While these drugs are useful, they also leave users feeling confused, sleepy and dizzy. This much is apparent from the inside sticker on a bottle of Benadryl tablets, which warns that “drowsiness may occur” and to “be careful when driving a motor vehicle.”
However, another, longer-term risk is absent from the warning label. A significant body of research has shown that diphenhydramine and other similar drugs increase the risk of developing Alzheimer's disease and other types of dementia.

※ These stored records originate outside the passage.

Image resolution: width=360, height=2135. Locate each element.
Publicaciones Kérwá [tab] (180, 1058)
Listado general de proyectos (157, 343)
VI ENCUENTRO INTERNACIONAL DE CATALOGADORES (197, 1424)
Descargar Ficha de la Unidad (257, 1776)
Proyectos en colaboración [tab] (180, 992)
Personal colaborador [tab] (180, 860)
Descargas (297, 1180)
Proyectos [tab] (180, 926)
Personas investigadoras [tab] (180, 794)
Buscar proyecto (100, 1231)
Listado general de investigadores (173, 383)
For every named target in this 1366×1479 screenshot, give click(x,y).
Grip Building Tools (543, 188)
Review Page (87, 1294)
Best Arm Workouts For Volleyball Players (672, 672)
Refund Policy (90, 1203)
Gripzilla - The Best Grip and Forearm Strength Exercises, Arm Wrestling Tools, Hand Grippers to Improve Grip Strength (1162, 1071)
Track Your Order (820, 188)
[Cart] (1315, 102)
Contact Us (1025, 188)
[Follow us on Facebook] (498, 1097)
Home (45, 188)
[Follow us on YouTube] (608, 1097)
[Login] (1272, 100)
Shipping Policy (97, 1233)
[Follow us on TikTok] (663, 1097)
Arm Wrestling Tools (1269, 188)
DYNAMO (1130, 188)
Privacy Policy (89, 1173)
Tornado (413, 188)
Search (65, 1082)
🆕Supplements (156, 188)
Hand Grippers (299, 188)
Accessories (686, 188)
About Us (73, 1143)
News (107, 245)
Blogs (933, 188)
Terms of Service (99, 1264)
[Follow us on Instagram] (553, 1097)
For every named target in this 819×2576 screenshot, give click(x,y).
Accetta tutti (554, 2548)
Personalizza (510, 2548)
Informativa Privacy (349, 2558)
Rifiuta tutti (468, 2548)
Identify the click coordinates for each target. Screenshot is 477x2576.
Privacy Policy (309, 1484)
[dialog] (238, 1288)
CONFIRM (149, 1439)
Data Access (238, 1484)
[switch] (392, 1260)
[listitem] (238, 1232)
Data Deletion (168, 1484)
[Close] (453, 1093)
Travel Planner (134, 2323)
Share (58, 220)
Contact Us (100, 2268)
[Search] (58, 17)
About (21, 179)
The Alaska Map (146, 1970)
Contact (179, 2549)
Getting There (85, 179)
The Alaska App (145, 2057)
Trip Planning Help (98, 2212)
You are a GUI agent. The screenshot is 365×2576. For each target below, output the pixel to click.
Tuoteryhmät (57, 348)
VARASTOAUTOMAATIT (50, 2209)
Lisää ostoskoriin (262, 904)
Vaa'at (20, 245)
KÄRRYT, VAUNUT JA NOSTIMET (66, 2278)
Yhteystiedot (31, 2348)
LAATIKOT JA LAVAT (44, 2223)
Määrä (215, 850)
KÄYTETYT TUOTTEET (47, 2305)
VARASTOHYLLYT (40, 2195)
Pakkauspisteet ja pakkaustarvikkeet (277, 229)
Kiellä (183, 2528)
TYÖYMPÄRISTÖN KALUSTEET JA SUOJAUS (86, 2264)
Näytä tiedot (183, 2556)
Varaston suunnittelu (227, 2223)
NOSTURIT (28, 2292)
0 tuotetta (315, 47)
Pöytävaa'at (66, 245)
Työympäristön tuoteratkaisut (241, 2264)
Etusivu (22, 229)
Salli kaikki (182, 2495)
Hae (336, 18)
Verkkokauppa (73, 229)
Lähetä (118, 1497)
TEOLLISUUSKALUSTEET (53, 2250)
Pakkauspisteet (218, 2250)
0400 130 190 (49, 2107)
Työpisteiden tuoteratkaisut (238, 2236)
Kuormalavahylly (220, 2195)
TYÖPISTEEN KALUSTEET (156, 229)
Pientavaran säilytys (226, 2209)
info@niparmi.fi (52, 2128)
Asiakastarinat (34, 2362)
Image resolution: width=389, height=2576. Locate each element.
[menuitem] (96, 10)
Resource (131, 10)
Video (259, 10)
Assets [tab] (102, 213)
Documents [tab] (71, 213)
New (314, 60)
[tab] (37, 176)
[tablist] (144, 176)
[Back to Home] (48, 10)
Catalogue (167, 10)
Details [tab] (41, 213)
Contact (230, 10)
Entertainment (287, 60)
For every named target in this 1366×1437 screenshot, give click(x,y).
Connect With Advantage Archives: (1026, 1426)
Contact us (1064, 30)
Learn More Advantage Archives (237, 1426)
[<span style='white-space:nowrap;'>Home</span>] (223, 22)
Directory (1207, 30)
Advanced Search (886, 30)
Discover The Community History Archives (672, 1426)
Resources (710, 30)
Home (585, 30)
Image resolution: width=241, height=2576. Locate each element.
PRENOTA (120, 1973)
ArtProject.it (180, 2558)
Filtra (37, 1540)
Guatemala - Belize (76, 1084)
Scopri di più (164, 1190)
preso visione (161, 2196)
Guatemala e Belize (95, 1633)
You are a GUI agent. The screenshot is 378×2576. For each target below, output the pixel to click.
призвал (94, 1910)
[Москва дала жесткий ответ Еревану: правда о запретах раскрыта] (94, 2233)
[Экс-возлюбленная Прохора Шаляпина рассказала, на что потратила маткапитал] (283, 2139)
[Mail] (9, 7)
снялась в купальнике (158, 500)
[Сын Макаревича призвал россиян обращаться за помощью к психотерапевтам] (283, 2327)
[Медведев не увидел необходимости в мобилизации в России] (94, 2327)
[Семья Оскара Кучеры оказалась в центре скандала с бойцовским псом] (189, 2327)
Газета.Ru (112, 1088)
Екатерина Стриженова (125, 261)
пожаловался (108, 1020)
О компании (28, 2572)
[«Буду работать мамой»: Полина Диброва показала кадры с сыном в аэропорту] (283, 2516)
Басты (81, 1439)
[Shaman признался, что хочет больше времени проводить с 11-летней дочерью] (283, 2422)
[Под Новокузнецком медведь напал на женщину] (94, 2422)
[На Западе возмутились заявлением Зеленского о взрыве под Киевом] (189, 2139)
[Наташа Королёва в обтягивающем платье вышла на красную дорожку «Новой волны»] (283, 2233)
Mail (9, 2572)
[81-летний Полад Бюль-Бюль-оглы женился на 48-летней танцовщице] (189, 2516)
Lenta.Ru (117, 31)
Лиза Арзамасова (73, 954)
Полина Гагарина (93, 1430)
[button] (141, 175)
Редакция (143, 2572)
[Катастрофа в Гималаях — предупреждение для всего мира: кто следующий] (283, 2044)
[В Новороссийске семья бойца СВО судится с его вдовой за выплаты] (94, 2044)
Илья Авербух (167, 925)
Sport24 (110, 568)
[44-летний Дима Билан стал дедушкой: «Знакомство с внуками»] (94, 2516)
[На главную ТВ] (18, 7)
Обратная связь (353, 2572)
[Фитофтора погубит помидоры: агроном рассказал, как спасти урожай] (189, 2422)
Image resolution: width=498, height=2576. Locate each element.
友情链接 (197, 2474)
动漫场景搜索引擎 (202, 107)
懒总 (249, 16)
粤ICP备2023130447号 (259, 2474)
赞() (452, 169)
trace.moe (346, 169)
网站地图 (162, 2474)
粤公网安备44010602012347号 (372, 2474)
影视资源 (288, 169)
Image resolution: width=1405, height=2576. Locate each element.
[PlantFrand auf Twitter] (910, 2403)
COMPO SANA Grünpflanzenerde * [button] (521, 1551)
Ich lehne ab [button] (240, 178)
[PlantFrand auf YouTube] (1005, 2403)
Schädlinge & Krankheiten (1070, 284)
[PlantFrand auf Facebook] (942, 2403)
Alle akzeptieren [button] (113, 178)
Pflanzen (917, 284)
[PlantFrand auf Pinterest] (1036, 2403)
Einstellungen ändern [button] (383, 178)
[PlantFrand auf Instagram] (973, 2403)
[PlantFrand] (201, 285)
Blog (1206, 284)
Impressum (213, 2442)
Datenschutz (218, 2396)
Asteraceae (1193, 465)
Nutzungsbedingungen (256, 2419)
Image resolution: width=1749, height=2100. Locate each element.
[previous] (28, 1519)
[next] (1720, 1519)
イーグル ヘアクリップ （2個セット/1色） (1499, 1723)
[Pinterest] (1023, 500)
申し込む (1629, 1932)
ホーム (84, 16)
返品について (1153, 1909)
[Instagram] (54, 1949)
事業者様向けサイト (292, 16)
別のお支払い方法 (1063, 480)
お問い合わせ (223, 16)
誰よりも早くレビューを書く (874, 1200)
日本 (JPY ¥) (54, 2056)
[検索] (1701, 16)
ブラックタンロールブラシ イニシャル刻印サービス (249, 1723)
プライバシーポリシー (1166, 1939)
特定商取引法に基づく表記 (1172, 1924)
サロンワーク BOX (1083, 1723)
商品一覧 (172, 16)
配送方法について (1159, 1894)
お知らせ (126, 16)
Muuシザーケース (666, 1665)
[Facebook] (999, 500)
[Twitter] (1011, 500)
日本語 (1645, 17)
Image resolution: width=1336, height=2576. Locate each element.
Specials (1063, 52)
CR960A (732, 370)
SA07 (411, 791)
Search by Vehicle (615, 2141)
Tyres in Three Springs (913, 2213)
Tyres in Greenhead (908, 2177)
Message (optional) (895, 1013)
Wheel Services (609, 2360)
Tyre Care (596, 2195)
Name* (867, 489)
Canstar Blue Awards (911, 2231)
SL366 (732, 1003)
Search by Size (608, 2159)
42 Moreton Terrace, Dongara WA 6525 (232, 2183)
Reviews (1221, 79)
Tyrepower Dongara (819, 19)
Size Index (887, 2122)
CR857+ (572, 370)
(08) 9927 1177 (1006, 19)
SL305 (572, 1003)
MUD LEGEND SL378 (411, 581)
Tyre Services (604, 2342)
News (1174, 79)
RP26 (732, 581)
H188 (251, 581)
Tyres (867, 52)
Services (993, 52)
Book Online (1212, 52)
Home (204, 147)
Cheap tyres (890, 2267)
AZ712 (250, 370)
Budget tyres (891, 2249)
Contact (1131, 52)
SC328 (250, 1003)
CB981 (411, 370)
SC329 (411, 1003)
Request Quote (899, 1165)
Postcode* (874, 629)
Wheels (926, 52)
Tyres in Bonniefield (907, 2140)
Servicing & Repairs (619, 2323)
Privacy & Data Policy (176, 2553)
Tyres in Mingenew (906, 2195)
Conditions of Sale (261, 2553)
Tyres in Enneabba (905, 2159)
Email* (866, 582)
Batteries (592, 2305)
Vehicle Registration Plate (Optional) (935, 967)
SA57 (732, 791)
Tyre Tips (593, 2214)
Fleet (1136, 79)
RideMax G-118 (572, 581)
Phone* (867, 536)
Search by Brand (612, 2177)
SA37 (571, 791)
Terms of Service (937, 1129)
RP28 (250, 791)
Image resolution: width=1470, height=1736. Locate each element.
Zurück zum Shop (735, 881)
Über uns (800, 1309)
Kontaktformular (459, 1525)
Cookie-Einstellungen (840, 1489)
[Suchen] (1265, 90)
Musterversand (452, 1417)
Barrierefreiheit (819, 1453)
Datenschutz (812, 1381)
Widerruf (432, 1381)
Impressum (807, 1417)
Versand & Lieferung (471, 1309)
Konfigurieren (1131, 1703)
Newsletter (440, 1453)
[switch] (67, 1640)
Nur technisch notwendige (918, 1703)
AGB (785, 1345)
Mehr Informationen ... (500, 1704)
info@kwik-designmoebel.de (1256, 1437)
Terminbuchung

What Are Anticholinergic Drugs?
Among pharmacologists, the class of medicines that Benadryl belongs to are known as anticholinergic drugs. These compounds suppress the activity of a neurotransmitter called acetylcholine, which is involved in memory and cognition, as well as muscle function elsewhere in the body. Aside from antihistamines, other anticholinergics include antidepressants and medications used to treat an overactive bladder.
Read More: How Air Pollution Can Increase Risk Factors for Dementia
In 2015, an investigation in JAMA Internal Medicine analyzed the risk of anticholinergics in 3,434 people over the age of 65 in Seattle over the course of a decade, the largest and longest study to date. The research clearly showed that participants taking anticholinergic drugs developed dementia and Alzheimer’s more often.
Importantly, risk increased along with cumulative dose — meaning that patients that took more doses of an anticholinergic over time were even more likely to develop dementia.
When Did This Association Emerge?
Researchers have long observed that the brains of a patient with Alzheimer’s disease produce less acetylcholine than is normal. In the past, medical scientists have even used a particularly powerful anticholinergic, called scopolamine, to mimic the symptoms of Alzheimer’s in study participants. The same drug is infamous in Colombia, where criminals have used it to render victims docile, confused or unconscious.
For a long time, pharmacologists thought that the delirious side-effects of drugs like scopolamine or benadryl were benign and short-lived. This belief went unchallenged until the early 2000s. Around that time, Indiana University geriatrician, neuroscientist and professor of aging research Malaz Boustani was working with a population of elderly Black patients.
“I noticed, from my own experience with one or two patients in my practice, that stopping these medications didn’t actually improve their brain health,” Boustani says. “So I started to design epidemiological studies to investigate the long-term effect of anticholinergics.”
His research, though confined to small sample sizes at first, clearly showed an association between dementia and anticholinergics. And he wasn’t the only one to notice. Throughout the late 2000s and early 2010s, a flurry of studies linked dementia to anticholinergic use in various geriatric populations.
By the time the JAMA investigation came out, it merely confirmed the obvious: anticholinergics had a dangerous association.